» MATERIAL SUPPLIED
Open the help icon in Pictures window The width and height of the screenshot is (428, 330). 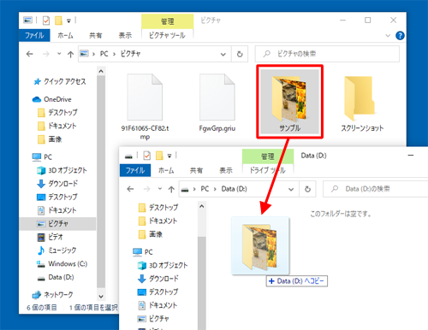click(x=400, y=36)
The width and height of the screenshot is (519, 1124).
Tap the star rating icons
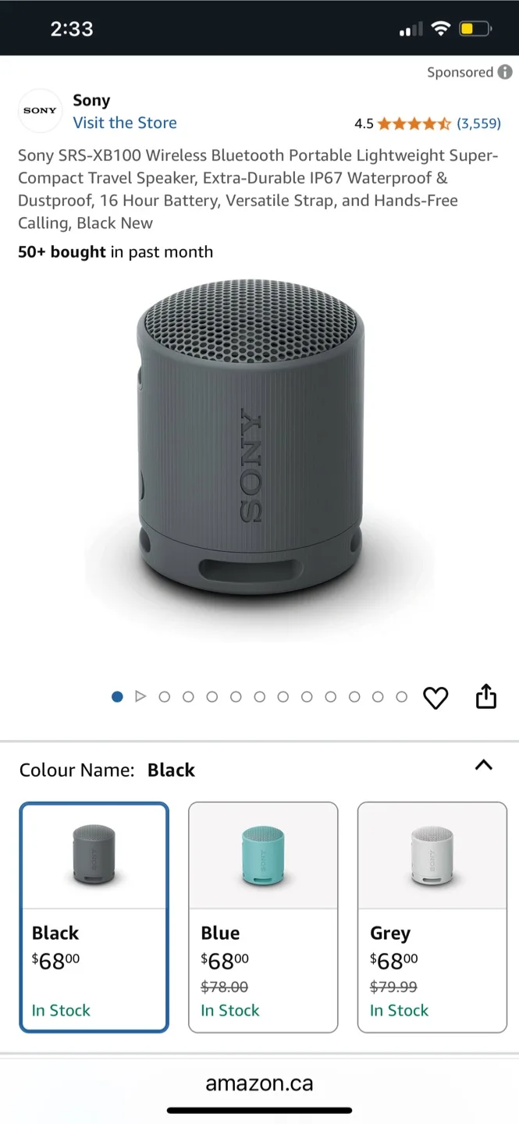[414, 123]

==

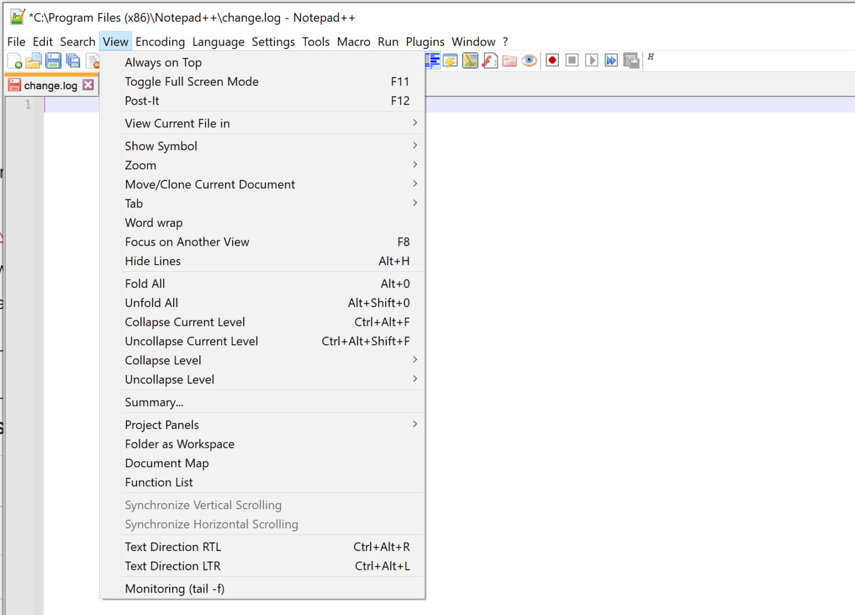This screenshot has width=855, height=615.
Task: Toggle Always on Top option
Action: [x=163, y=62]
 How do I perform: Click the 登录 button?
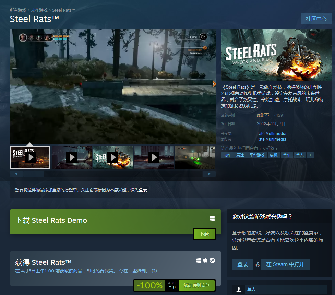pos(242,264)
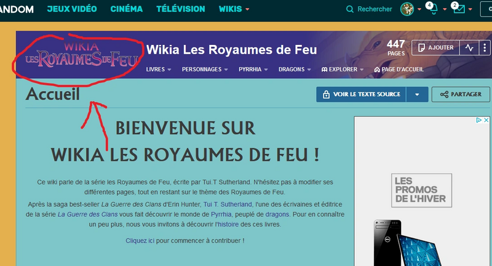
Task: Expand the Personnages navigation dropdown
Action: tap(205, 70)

==

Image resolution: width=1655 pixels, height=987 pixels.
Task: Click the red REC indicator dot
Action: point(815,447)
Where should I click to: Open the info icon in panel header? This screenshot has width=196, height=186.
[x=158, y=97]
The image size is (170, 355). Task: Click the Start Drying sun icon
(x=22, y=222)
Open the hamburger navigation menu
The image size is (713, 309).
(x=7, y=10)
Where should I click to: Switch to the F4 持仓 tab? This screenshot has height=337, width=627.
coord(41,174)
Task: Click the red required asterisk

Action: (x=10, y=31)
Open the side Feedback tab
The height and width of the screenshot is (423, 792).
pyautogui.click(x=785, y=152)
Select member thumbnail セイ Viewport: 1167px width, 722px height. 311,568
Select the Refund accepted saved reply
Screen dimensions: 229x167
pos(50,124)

» TASK INSTRUCTIONS
Copy the data lines verbatim, starting at the line that contains "Select member thumbnail" and ending at the line that contains "pos(50,124)", with both of those lines included.

» ANSWER
Select member thumbnail セイ Viewport: 1167px width, 722px height. 311,568
Select the Refund accepted saved reply
Screen dimensions: 229x167
pos(50,124)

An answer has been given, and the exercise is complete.